Wednesday, June 24, 2009
If a HR manager of any organisation is thinking of jumping onto the team-based-management bandwagon, they should first take heed of the lesson many chief executives have learned the hard way: they must give their employees a solid incentive for making teams work and teach them the skills they'll need to earn those incentives.
Take the case of this hypothetical company, Damodaran Industries. The HR manager Sushil Rao had enough foresight to do both: giving incentives and teaching new skills. When he first took the step to help restructure his company, which makes seating and table products for private aircraft, Sushil made an unusual proposal to employees: teams would be paid 25% of sales on the specific product they made, and they would distribute those revenues among their members as they saw fit. They would be responsible for hiring, scheduling, customer service, quality, and even their own cash flow.
That first year, Sushil tried the new system on just one team, promising employees that they would not earn less than they had the previous year. As it turned out, average annual wages increased three-fold. Once employees began to see that if they worked more effectively as a team they would make more money, they had enthusiasm for working in this new way, and they made a commitment to learning. The following year, four more teams were organised similarly.
Indeed, learning was critical to the new system's success. Sushil, who has a background in organisational design, developed his own training programme to teach employees effective communication, team-building skills, and business processes. Employees were required to attend 13 hours of training every quarter for a full year.

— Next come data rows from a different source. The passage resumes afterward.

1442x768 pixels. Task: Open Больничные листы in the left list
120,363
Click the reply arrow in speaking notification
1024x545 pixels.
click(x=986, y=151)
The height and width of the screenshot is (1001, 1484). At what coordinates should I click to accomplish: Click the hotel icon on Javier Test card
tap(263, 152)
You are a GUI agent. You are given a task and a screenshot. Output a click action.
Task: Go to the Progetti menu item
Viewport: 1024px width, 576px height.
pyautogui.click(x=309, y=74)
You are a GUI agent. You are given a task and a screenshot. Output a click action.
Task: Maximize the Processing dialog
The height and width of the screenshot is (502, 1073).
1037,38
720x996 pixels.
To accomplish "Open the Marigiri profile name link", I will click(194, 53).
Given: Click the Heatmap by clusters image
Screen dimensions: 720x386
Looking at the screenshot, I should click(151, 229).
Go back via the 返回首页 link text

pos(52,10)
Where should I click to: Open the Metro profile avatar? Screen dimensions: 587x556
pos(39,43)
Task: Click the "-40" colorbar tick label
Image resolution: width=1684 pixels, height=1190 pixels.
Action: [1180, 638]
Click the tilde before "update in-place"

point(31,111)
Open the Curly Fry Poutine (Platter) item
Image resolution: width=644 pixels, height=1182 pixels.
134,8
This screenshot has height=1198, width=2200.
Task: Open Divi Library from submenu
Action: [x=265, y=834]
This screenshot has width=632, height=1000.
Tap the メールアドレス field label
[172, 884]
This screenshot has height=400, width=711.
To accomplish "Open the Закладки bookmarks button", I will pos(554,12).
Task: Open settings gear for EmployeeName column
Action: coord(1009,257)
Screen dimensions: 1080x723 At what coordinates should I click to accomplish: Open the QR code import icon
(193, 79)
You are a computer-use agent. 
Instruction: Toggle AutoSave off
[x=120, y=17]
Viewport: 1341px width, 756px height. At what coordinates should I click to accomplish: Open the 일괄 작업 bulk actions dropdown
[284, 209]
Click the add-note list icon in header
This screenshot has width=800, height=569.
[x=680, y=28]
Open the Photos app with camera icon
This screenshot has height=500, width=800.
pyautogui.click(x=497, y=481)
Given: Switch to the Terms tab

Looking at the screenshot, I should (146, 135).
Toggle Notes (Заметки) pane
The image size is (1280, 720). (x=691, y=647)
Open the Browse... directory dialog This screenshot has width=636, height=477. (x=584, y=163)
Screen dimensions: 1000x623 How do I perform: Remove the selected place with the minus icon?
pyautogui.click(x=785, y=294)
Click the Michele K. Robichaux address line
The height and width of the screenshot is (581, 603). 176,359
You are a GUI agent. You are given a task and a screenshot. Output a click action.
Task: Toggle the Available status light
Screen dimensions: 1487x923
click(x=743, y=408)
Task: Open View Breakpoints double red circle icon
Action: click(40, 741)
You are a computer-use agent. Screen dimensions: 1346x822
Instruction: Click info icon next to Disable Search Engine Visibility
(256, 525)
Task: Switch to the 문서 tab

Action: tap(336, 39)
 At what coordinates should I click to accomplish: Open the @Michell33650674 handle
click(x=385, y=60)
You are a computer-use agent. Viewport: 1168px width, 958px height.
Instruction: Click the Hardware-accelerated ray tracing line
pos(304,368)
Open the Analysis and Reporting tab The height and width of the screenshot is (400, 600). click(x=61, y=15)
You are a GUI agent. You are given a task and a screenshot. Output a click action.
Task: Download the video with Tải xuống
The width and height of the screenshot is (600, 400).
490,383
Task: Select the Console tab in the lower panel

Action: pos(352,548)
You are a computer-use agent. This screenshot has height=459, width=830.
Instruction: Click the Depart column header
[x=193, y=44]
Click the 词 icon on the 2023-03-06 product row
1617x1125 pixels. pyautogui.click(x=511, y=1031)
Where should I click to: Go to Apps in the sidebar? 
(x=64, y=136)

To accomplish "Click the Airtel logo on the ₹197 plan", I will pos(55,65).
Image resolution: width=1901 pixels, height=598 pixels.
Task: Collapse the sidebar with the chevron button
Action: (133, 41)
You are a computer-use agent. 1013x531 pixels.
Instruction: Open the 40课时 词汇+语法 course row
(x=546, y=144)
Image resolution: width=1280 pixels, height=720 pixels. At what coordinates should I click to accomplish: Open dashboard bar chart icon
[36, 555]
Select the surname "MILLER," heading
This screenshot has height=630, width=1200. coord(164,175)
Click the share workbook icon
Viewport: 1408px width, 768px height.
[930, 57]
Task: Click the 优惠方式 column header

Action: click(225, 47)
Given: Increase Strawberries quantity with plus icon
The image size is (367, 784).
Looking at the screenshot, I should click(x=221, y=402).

Sushil supplemented the training with team coaching. He also made assessments of teams' weaknesses, often suggesting that a particular team repeat a training session. Team leaders were required to put in even more training time, attending three-hour courses at a local community college on hiring, time management, and cash flow.
The training and coaching have paid off. While costs per employee have remained steady, sales were up 50% last year, and the company's margins are at about 20% -- twice the industry standard.